Aim: 

Hyperparathyroidism (and the related hypercalcemia) is the third most frequent endocrine disorder. In some cases, hyperparathyroidism is a genetic-related disease, as for instance familial hypocalciuric hypercalcemia (FHH). Parathyroid chief cells are the Ca2+-sensing cells in the body. This is accomplished by the G protein-coupled Ca2+-Sensing Receptor (CaSR), which is expressed on the cell surface and is activated by extracellular Ca2+. Shortly after its cloning, different mutations of CaSR were shown to be the cause of FHH. Such polymorphic variants could also be associated with other complications of the disease (for example, adenomas, fractures, chondrocalcinosis and pancreatitis) although the mechanisms underlying parathyroid dysfunction associated with altered CaSR properties are not yet entirely understood.

Methods and Results: 

Patients followed at the Endocrinology and Metabolism Unit of the University Hospital of Pisa underwent the standard clinical evaluation for the diagnosis of hypercalcemia.
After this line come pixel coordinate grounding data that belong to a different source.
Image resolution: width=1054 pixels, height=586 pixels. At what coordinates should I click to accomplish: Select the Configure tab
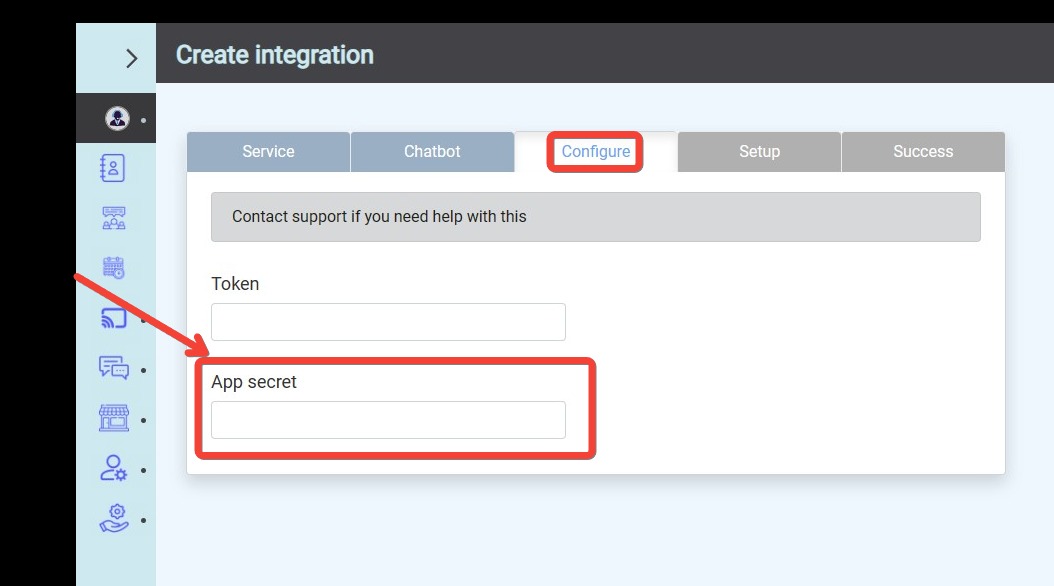point(596,152)
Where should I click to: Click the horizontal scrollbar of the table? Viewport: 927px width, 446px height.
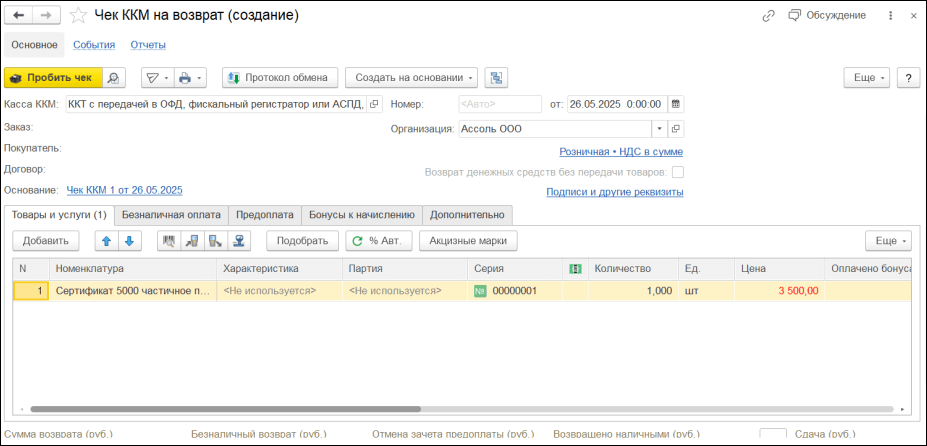pyautogui.click(x=225, y=409)
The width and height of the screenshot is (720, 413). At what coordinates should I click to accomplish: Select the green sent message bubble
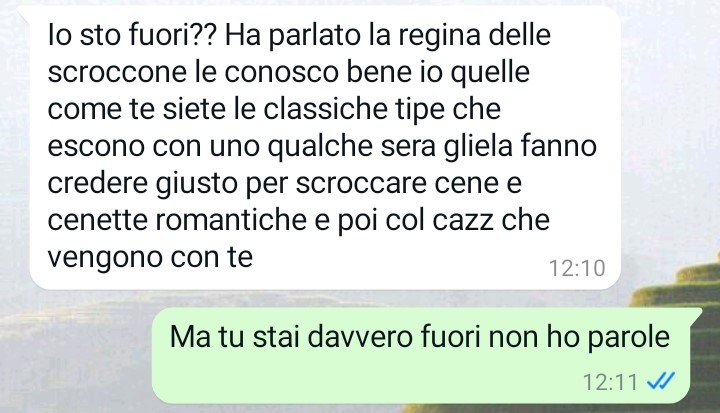[x=421, y=356]
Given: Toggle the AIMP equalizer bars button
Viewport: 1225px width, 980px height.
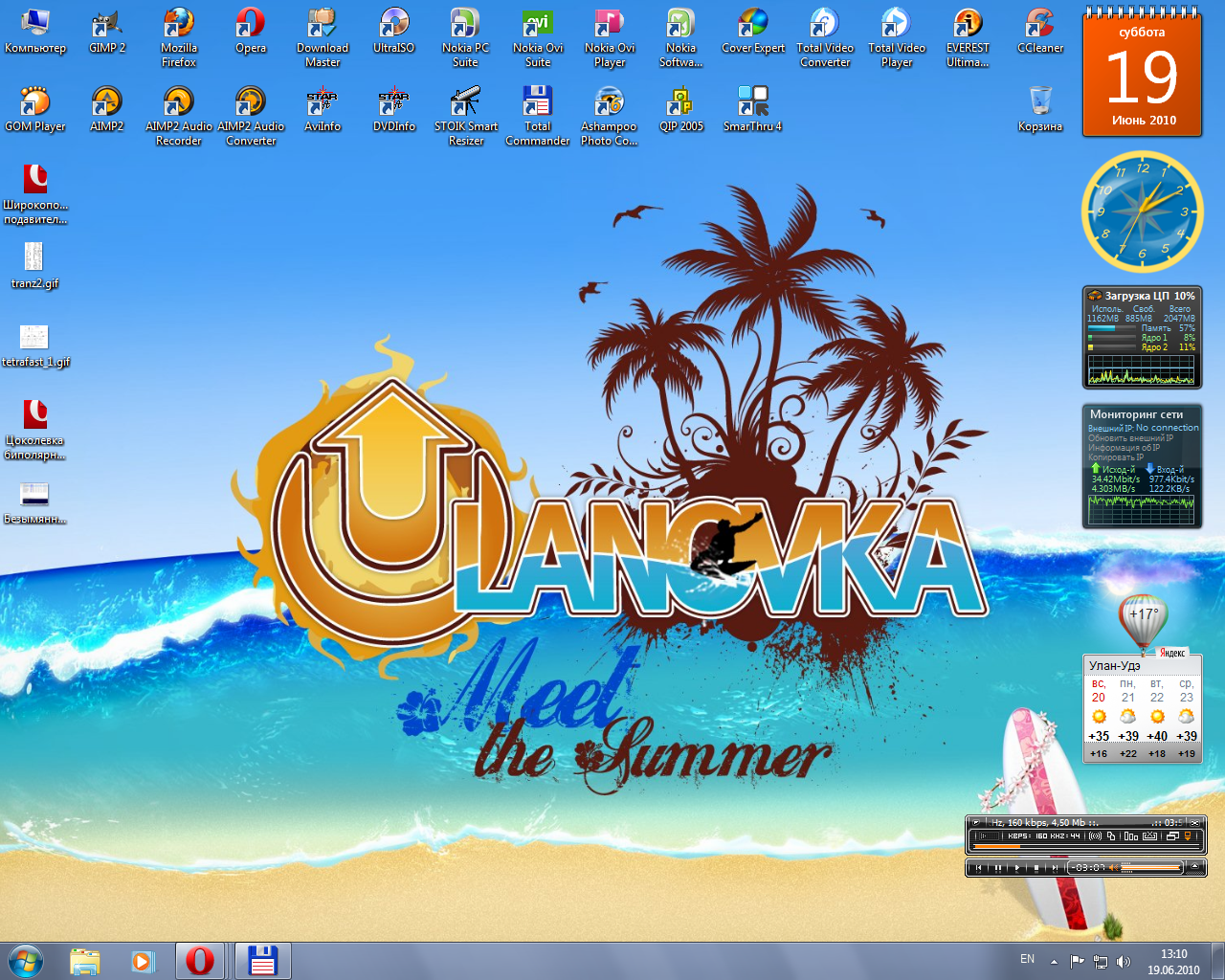Looking at the screenshot, I should (x=1131, y=836).
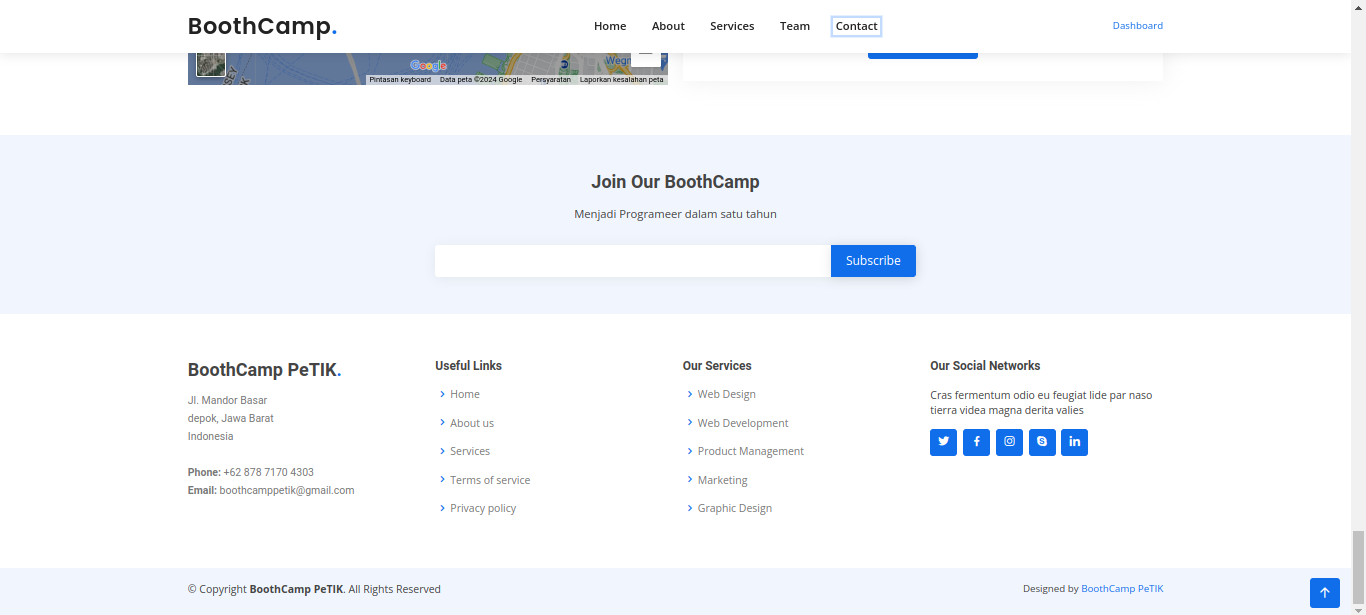Select Services in top navigation
The height and width of the screenshot is (615, 1366).
[x=732, y=26]
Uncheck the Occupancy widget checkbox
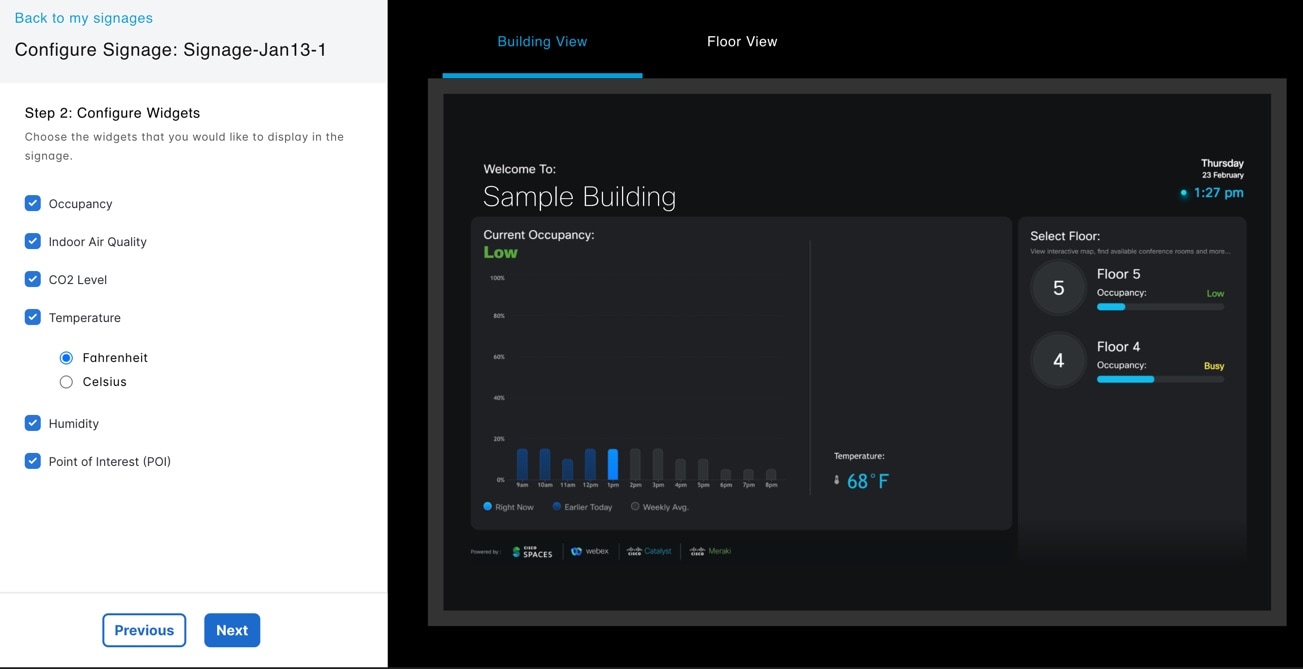Screen dimensions: 1303x669 [33, 203]
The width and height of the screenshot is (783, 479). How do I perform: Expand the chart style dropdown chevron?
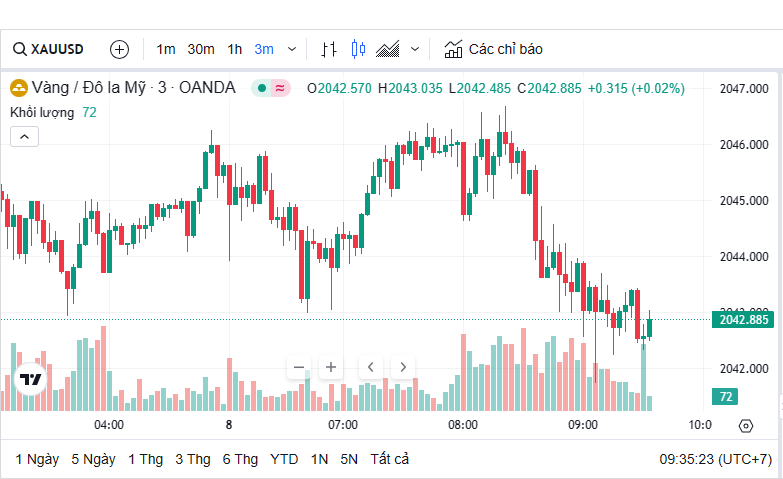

Biochemical data and genetic analysis were also obtained in the available family members. In particular, the entire coding sequence and splice junctions of the CASR gene were sequenced, and different unreported CASR mutations were found. In this respect, the clinical features of the probands and affected family members were consistent with the diagnosis of FHH. COS-7 cells were then transfected with CaSR gene coding for wild-type or carrying unreported polymorphic variants (loss-of-function mutations). The evaluation of CaSR expression and its spatial distribution within the cells was performed by means of immunofluorescence confocal microscopy. Functionally, CaSR was activated by treating cells with increasing concentrations of Ca2+. CaSR coupling to inositol trisphosphate release was evaluated by radiochemical approaches. In addition, we studied the CaSR-induced increase of intracellular Ca2+ concentration by means of spectrofluorimetry-based assays. The pharmacological parameters of responses (pEC50 and Emax) were determined by non-linear regression curve analysis. Finally, CaSR coupling to mitogen-activated protein kinase pathway was evaluated by Western blot experiments.

Conclusion: 

Data obtained with different polymorphic variants of CaSR were compared in order to elucidate the pharmacological and the functional features of distinct loss-of-function mutations. Taken toghether, our data provided an explanation for the clinical phenotype in the patients and suggest that conformational changes account for altered CASR activity. Moreover, a reduced complement of normal CASRs in heterozygous patients, may contribute to defective Ca2+-sensing in vivo. From a practical point of view, CaSR potentially represents an important therapeutic target for disorders in which the receptor is inappropriately underactive. In this line, the development of allosteric activators ("calcimimetics") which may specifically and efficiently target the mutated CaSRs might offer a new therapeutic perspective in CaSR-based therapy.